Joining Chairman Menendez and Senators Van Hollen and Rubio in signing the letter were Senators Dick Durbin, Jeanne Shaheen, Chris Coons, Sheldon Whitehouse, Sherrod Brown, Ed Markey, Cory Booker, Bob Casey, Ron Wyden, Jack Reed, and Ben Cardin.

They write in the letter

“You have rightly cantered U.S. foreign policy on principles of human rights and the rule of law. Any attempt by President Erdogan and Turkey to resettle or reopen Varosha would represent a gross violation of those principles.”

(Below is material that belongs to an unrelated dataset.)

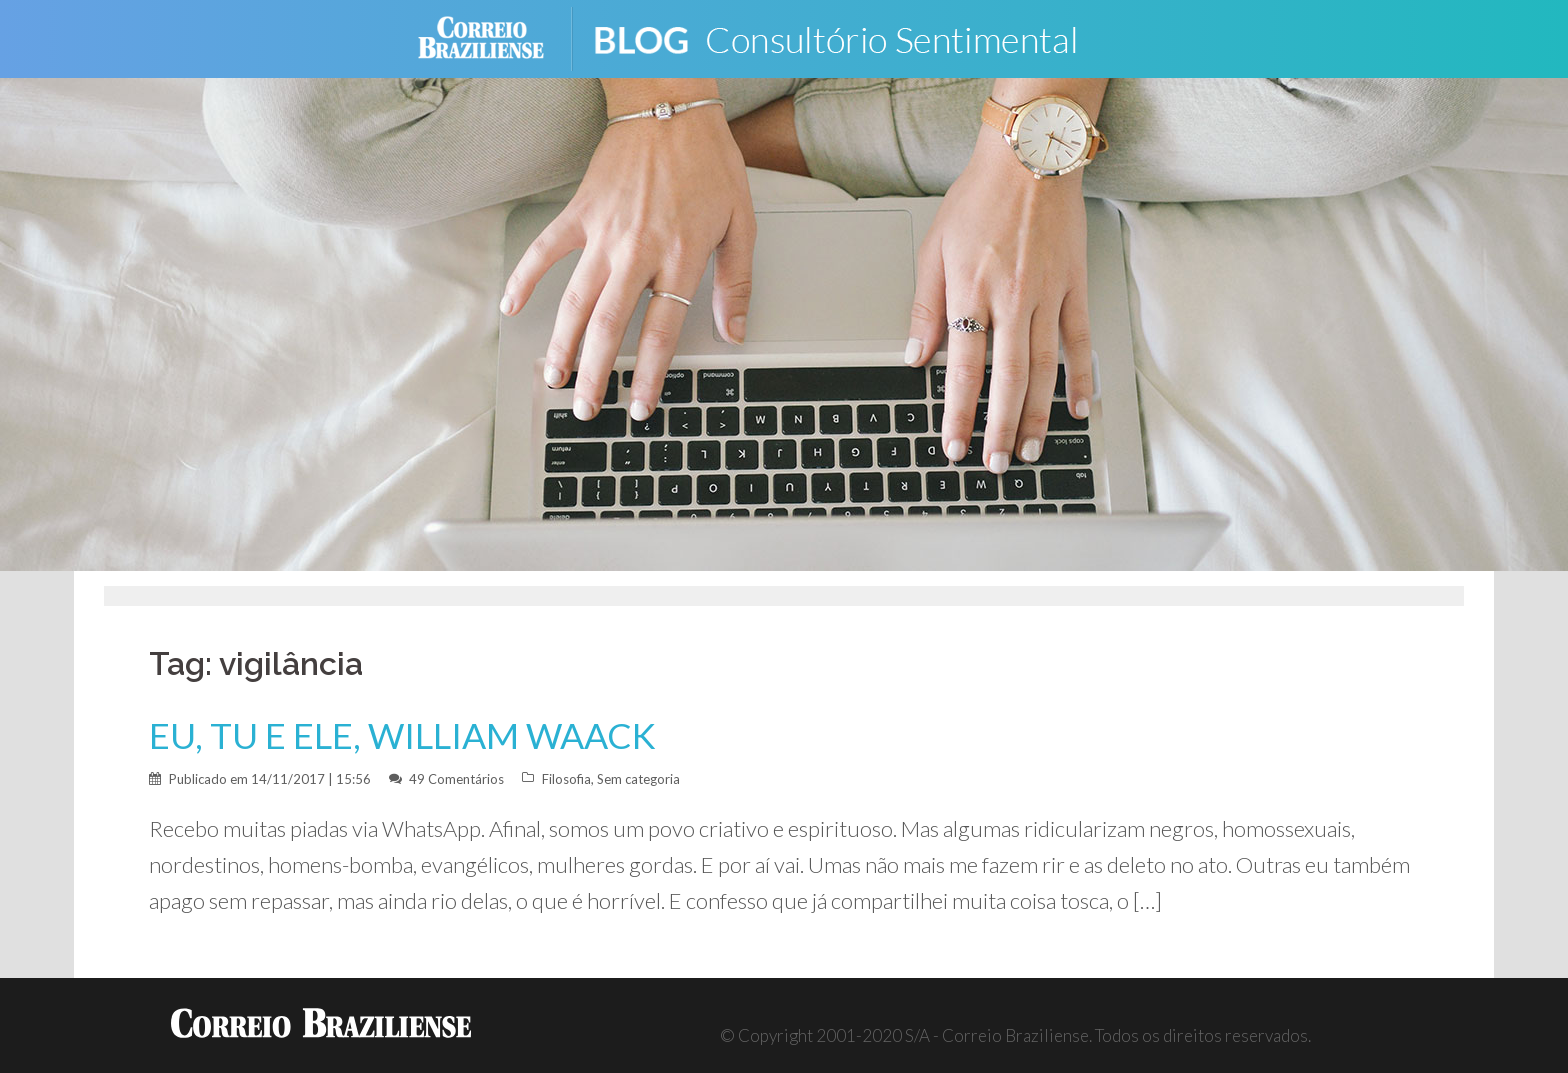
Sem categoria (638, 779)
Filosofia (566, 779)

“The U.S. and the EU should make clear to President Erdogan that continuing to violate UNSC Resolutions and the rule of law is unacceptable.”

“The Turkish Cypriots’ proposal to establish two-states in Cyprus at the most recent round in Geneva—the first since negotiations broke down in 2017—undermined prospects to reunify Cyprus as a bizonal, bicommunal federation, in accordance with UNSC Resolutions and long-standing policy. As further evidence of its unwillingness to seek a durable political settlement on the island, Turkey has reportedly established a base for unmanned aerial vehicles at Lefkoniko airport, in an effort to expand its military presence in Turkish-occupied Cyprus.”

“We urge you to work in tandem with the EU to make clear, in advance, that any attempt by Turkey to support the resettlement or reopening of Varosha will be met by multilateral sanctions.”